### PROBLEM STATEMENT
Would you print all of the records below exactly, without skipping any?

(Recorded data)
========

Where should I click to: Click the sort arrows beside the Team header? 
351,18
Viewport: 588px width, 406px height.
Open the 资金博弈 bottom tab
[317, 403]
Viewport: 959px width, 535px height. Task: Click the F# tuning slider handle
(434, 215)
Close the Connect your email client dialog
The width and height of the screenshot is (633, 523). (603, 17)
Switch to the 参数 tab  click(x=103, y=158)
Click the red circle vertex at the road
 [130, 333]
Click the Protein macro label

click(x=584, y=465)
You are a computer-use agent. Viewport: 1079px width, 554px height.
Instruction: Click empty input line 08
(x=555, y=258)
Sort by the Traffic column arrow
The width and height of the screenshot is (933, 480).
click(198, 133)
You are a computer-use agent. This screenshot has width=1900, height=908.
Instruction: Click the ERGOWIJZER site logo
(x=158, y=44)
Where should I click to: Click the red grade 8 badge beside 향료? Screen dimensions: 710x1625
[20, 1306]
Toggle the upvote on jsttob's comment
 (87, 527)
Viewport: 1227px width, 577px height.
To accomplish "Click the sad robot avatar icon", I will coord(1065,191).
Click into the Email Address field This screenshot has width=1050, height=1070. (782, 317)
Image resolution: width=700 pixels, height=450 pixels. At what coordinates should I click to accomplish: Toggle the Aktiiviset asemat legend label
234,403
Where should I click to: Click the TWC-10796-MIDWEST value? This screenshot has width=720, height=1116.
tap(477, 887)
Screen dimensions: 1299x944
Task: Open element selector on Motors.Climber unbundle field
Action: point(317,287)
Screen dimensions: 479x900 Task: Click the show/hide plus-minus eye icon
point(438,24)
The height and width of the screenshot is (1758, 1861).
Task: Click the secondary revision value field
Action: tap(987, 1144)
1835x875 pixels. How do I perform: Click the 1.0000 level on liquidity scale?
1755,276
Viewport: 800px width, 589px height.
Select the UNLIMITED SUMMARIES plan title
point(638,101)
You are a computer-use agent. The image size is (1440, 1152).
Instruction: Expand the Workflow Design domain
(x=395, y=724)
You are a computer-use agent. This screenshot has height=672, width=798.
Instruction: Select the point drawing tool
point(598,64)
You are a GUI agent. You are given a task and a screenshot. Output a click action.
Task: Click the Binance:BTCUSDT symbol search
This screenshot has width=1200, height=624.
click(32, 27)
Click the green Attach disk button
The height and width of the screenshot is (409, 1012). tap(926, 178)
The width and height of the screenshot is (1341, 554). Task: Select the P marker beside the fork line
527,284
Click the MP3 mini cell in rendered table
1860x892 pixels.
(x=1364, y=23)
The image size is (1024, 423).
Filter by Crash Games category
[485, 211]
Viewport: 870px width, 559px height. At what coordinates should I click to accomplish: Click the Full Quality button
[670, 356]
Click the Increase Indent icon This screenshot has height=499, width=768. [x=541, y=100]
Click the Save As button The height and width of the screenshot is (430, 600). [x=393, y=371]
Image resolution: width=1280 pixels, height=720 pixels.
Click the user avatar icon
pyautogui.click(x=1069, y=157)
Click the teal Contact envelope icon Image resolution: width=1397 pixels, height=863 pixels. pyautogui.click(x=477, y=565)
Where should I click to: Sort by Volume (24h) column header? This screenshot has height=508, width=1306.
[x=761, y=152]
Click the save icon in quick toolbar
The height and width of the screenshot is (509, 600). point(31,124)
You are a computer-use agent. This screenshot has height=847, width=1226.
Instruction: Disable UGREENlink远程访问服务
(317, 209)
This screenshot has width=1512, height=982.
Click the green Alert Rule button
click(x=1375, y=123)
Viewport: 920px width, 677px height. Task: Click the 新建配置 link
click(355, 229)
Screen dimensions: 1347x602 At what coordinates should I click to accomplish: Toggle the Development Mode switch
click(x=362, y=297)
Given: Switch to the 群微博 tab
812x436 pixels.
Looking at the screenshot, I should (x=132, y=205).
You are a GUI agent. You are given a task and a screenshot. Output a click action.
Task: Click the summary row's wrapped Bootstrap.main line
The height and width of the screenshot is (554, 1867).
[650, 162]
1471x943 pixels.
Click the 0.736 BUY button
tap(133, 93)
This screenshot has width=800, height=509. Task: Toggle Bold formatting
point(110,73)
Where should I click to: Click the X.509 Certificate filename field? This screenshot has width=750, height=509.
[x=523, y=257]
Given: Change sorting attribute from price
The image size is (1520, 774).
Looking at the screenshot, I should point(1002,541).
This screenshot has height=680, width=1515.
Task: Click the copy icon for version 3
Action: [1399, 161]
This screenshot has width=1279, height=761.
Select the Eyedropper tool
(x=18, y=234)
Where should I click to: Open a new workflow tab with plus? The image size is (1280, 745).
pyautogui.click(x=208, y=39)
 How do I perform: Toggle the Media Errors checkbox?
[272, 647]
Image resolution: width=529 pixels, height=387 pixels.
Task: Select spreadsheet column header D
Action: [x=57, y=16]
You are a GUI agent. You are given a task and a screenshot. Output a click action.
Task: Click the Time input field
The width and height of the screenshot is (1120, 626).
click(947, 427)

========

### ANSWER TO THE EXERCISE
Where should I click to: Click the sort arrows beside the Team header? 
351,18
Viewport: 588px width, 406px height.
Open the 资金博弈 bottom tab
[317, 403]
Viewport: 959px width, 535px height. Task: Click the F# tuning slider handle
(434, 215)
Close the Connect your email client dialog
The width and height of the screenshot is (633, 523). (603, 17)
Switch to the 参数 tab  click(x=103, y=158)
Click the red circle vertex at the road
 [130, 333]
Click the Protein macro label

click(x=584, y=465)
You are a computer-use agent. Viewport: 1079px width, 554px height.
Instruction: Click empty input line 08
(x=555, y=258)
Sort by the Traffic column arrow
The width and height of the screenshot is (933, 480).
click(198, 133)
You are a computer-use agent. This screenshot has width=1900, height=908.
Instruction: Click the ERGOWIJZER site logo
(x=158, y=44)
Where should I click to: Click the red grade 8 badge beside 향료? Screen dimensions: 710x1625
[20, 1306]
Toggle the upvote on jsttob's comment
 (87, 527)
Viewport: 1227px width, 577px height.
To accomplish "Click the sad robot avatar icon", I will coord(1065,191).
Click into the Email Address field This screenshot has width=1050, height=1070. (782, 317)
Image resolution: width=700 pixels, height=450 pixels. At what coordinates should I click to accomplish: Toggle the Aktiiviset asemat legend label
234,403
Where should I click to: Click the TWC-10796-MIDWEST value? This screenshot has width=720, height=1116.
tap(477, 887)
Screen dimensions: 1299x944
Task: Open element selector on Motors.Climber unbundle field
Action: point(317,287)
Screen dimensions: 479x900 Task: Click the show/hide plus-minus eye icon
point(438,24)
The height and width of the screenshot is (1758, 1861).
Task: Click the secondary revision value field
Action: tap(987, 1144)
1835x875 pixels. How do I perform: Click the 1.0000 level on liquidity scale?
1755,276
Viewport: 800px width, 589px height.
Select the UNLIMITED SUMMARIES plan title
point(638,101)
You are a computer-use agent. The image size is (1440, 1152).
Instruction: Expand the Workflow Design domain
(x=395, y=724)
You are a computer-use agent. This screenshot has height=672, width=798.
Instruction: Select the point drawing tool
point(598,64)
You are a GUI agent. You are given a task and a screenshot. Output a click action.
Task: Click the Binance:BTCUSDT symbol search
This screenshot has width=1200, height=624.
click(32, 27)
Click the green Attach disk button
The height and width of the screenshot is (409, 1012). tap(926, 178)
The width and height of the screenshot is (1341, 554). Task: Select the P marker beside the fork line
527,284
Click the MP3 mini cell in rendered table
1860x892 pixels.
(x=1364, y=23)
The image size is (1024, 423).
Filter by Crash Games category
[485, 211]
Viewport: 870px width, 559px height. At what coordinates should I click to accomplish: Click the Full Quality button
[670, 356]
Click the Increase Indent icon This screenshot has height=499, width=768. [x=541, y=100]
Click the Save As button The height and width of the screenshot is (430, 600). [x=393, y=371]
Image resolution: width=1280 pixels, height=720 pixels.
Click the user avatar icon
pyautogui.click(x=1069, y=157)
Click the teal Contact envelope icon Image resolution: width=1397 pixels, height=863 pixels. pyautogui.click(x=477, y=565)
Where should I click to: Sort by Volume (24h) column header? This screenshot has height=508, width=1306.
[x=761, y=152]
Click the save icon in quick toolbar
The height and width of the screenshot is (509, 600). point(31,124)
You are a computer-use agent. This screenshot has height=847, width=1226.
Instruction: Disable UGREENlink远程访问服务
(317, 209)
This screenshot has width=1512, height=982.
Click the green Alert Rule button
click(x=1375, y=123)
Viewport: 920px width, 677px height. Task: Click the 新建配置 link
click(355, 229)
Screen dimensions: 1347x602 At what coordinates should I click to accomplish: Toggle the Development Mode switch
click(x=362, y=297)
Given: Switch to the 群微博 tab
812x436 pixels.
Looking at the screenshot, I should (x=132, y=205).
You are a GUI agent. You are given a task and a screenshot. Output a click action.
Task: Click the summary row's wrapped Bootstrap.main line
The height and width of the screenshot is (554, 1867).
[650, 162]
1471x943 pixels.
Click the 0.736 BUY button
tap(133, 93)
This screenshot has width=800, height=509. Task: Toggle Bold formatting
point(110,73)
Where should I click to: Click the X.509 Certificate filename field? This screenshot has width=750, height=509.
[x=523, y=257]
Given: Change sorting attribute from price
The image size is (1520, 774).
Looking at the screenshot, I should point(1002,541).
This screenshot has height=680, width=1515.
Task: Click the copy icon for version 3
Action: [1399, 161]
This screenshot has width=1279, height=761.
Select the Eyedropper tool
(x=18, y=234)
Where should I click to: Open a new workflow tab with plus? The image size is (1280, 745).
pyautogui.click(x=208, y=39)
 How do I perform: Toggle the Media Errors checkbox?
[272, 647]
Image resolution: width=529 pixels, height=387 pixels.
Task: Select spreadsheet column header D
Action: [x=57, y=16]
You are a GUI agent. You are given a task and a screenshot. Output a click action.
Task: Click the Time input field
The width and height of the screenshot is (1120, 626).
click(947, 427)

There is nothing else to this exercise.